PMCA activity of non-diabetic CKD patients is reduced by 34% against healthy subjects . This finding is consistent with other studies and points out that the PMCA activity decreases with kidney disease progression . The decline in PMCA activity may be caused by numerous factors, such as calmodulin deficiency, an activity of other endogenous protein regulators, and inhibition of mitochondrial or glycolytic metabolism . The Ca2+ influx through CRAC channels is also an important regulator of PMCA activity, and an altered communication between them may be another cause of PMCA malfunction [43,44]. Several experimental studies have observed direct and/or indirect effects of 1,25(OH)2D3 and/or 24,25(OH)2D3 on activity and expression of PMCA in different cells, but the effects of 25(OH) D3 itself, have not been studied. The studies targeting at the effects of native vitamin D3 supplementation on cell calcium homeostasis in patients with early stages of CKD are missing. In our study the impact of 6 month vitamin D3 (cholecalciferol) supplementation on the PMCA activity was investigated . After the treatment, no changes in PMCA activity were detected. However, the concentration of plasma membrane proteins was increased by 47%. Therefore, the possibility of increased expression of PMCA cannot be excluded [13,40].

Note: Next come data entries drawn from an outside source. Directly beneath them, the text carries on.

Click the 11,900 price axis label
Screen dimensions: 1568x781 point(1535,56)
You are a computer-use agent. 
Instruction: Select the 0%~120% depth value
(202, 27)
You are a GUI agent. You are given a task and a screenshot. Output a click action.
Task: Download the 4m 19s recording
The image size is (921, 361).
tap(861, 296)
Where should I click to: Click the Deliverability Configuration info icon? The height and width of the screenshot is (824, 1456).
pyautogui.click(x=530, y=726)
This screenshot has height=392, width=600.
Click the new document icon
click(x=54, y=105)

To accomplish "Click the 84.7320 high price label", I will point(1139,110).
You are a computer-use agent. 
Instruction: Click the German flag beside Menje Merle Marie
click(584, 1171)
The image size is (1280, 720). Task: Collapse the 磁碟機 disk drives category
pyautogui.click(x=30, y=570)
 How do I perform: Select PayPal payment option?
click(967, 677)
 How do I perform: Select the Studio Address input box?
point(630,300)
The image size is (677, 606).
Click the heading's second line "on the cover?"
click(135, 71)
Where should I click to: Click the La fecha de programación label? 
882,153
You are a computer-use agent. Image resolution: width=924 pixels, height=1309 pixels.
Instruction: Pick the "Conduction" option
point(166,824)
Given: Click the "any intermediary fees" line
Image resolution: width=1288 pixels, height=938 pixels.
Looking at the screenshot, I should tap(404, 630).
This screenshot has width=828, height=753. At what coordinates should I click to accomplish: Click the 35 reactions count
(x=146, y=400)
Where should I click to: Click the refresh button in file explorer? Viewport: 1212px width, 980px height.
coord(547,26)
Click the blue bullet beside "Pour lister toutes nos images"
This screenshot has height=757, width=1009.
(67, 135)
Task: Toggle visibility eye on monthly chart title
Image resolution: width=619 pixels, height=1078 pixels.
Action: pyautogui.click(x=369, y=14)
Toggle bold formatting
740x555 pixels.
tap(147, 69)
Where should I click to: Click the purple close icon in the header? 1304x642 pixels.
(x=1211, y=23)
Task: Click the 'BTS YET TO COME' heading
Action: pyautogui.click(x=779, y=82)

Our studies contribute to elucidation of pathophysiological mechanisms of altered intracellular calcium homeostasis in PBMCs of patients with CKD. Already in early stages of CKD, cytosolic free calcium concentration and calcium concentration of intracellular stores are significantly increased mainly due to increased activity of CRAC channels and P2X7 receptors activation and expression. This disturbed calcium balance can activate aberrant inflammatory and vascular pathways participating in renal injury, which may contribute to progression of renal disease [27,45]. Pharmacological blocade of P2X7 receptor protect agonist antibody-mediated glomerular inflammation and hypertensive renal injury in rodent . Renoprotection is associated with reduced numbers of renal macrophages and has been atributed to direct anti-inflammatory effect of P2X7 antagonism. Similarly, pharmacological suppression of CRAC channel activity reduces pro-inflammatory cytokine expression . Thus, P2X7 receptor and CRAC channel blocade may have broad therapeutic value not only in renal disease. Vitamin D3 supplementation in CKD patients causes reduction in calcium influx through CRAC channels and P2X7 receptors and downregulation of P2X7 receptors expression. These effects of vitamin D3 may be involved in anti-inflammatory and immunoregulatory effects of vitamin D3 in CKD patients and can contribute to its renoprotective effect in general.